Making Your Characters Complex
Complex characters have contradictions and nuances, so they never read as one-dimensional or as “types.” Readers usually react well to complexity. So here are some tips for creating complex characters.
Forget Your Character’s Station in Life
The last thing you want to do is try to write a cheerleader who acts like a cheerleader, a truck driver who acts like a truck driver, etc. Stereotypes aren’t just reductive and disrespectful, they’re actually inaccurate. Real-life high school athletes don’t spend all their time giving swirlies to “nerds,” and having belching contests. Writing this way will cause your character to be simple and flat — it calls attention to the construct, which deflates the reading experience. Focus on your character’s particular struggles, and give her traits unique to her—forget about what societal type she belongs to.
Let the Character Lead
One way that complexity takes shape is in subtlety. That is, if a character is too determined, it reads as simplicity. By determined, I mean the reader actually “feels” the writer pushing the character. If the mother has to verbally abuse the child on p. 113 because the writer must create and maintain the dynamic of the demanding mother who damages the child’s self-esteem (which is what causes the child’s reckless behavior….), you have over-determination, which, again, calls out the construct. If, on the other hand, the mother, having vented anger through insults on p. 59, now is a bit nicer due to a good mood, etc., you have more rounded characters.

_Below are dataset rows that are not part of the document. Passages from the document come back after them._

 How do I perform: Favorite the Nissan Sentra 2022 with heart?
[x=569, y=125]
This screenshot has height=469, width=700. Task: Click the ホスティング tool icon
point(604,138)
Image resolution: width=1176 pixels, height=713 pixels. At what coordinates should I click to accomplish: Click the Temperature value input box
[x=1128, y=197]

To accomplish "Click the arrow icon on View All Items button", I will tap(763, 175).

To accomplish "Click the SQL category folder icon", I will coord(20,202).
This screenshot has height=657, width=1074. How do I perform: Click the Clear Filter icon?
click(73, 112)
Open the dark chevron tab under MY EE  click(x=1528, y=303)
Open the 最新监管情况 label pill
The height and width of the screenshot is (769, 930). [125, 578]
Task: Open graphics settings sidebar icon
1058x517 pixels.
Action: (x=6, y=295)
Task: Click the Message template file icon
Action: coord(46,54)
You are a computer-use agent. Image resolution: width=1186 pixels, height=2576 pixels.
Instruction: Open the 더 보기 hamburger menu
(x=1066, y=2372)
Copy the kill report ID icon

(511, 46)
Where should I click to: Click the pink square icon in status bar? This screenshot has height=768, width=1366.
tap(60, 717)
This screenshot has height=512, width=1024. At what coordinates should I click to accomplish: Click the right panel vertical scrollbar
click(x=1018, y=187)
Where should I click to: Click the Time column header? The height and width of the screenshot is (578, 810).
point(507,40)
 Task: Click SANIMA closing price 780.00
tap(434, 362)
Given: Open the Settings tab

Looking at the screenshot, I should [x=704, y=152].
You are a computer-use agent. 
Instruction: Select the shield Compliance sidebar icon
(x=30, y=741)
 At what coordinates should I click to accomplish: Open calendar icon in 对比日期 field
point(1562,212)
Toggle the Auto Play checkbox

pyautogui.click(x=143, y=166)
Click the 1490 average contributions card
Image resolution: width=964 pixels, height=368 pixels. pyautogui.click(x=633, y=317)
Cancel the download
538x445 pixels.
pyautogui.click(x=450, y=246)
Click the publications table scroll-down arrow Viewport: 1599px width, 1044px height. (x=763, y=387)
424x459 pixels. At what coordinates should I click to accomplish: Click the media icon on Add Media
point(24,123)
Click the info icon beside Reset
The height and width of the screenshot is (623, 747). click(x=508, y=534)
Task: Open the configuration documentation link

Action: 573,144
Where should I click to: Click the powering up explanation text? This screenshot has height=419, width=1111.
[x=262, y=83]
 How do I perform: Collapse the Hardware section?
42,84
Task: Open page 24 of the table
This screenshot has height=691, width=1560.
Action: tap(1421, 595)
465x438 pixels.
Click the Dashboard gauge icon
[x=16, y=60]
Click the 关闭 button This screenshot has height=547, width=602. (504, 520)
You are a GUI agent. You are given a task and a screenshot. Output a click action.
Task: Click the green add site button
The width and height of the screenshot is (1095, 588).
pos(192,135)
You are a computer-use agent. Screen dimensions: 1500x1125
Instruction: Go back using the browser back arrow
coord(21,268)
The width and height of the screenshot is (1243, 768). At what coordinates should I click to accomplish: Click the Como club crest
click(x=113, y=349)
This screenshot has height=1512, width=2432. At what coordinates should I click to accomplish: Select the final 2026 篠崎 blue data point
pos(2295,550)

A good way to achieve this sort of complexity is to let the characters speak to you. After you’ve created them, think of their real-life counterparts. Rather than making them do things to illustrate particular themes, get in touch with what they’d do in certain situations. That will drive the plot in a direction you may not have planned, and it’s hard to give up this control. But it will enhance the complexity of the character, because their actions will not be so similar, tailored toward a particular personality profile. And that brings me to my last tip.
It’s important for your character to have contradictions. The high school jock can be a history buff — he may have a quirky, less-than-erudite way of going about it, but he shouldn’t be without a brain. The English professor can have a weakness for TV shows like “Entourage,” while the wealthy CEO can enjoy stopping by McDonald’s for salty fries. Someone can be ruthless to people who he thinks are cowards, while forgiving of others. A technological whiz can get into trouble during a chase due to having no sense of direction. Generally, readers love contradictions, and if they measure them against people they know in real life, they’ll come off as realistic.
Ultimately, complexity is about faith. Have faith in your characters — let them wander and explore and lead you. Controlling them too much is a path to simplicity.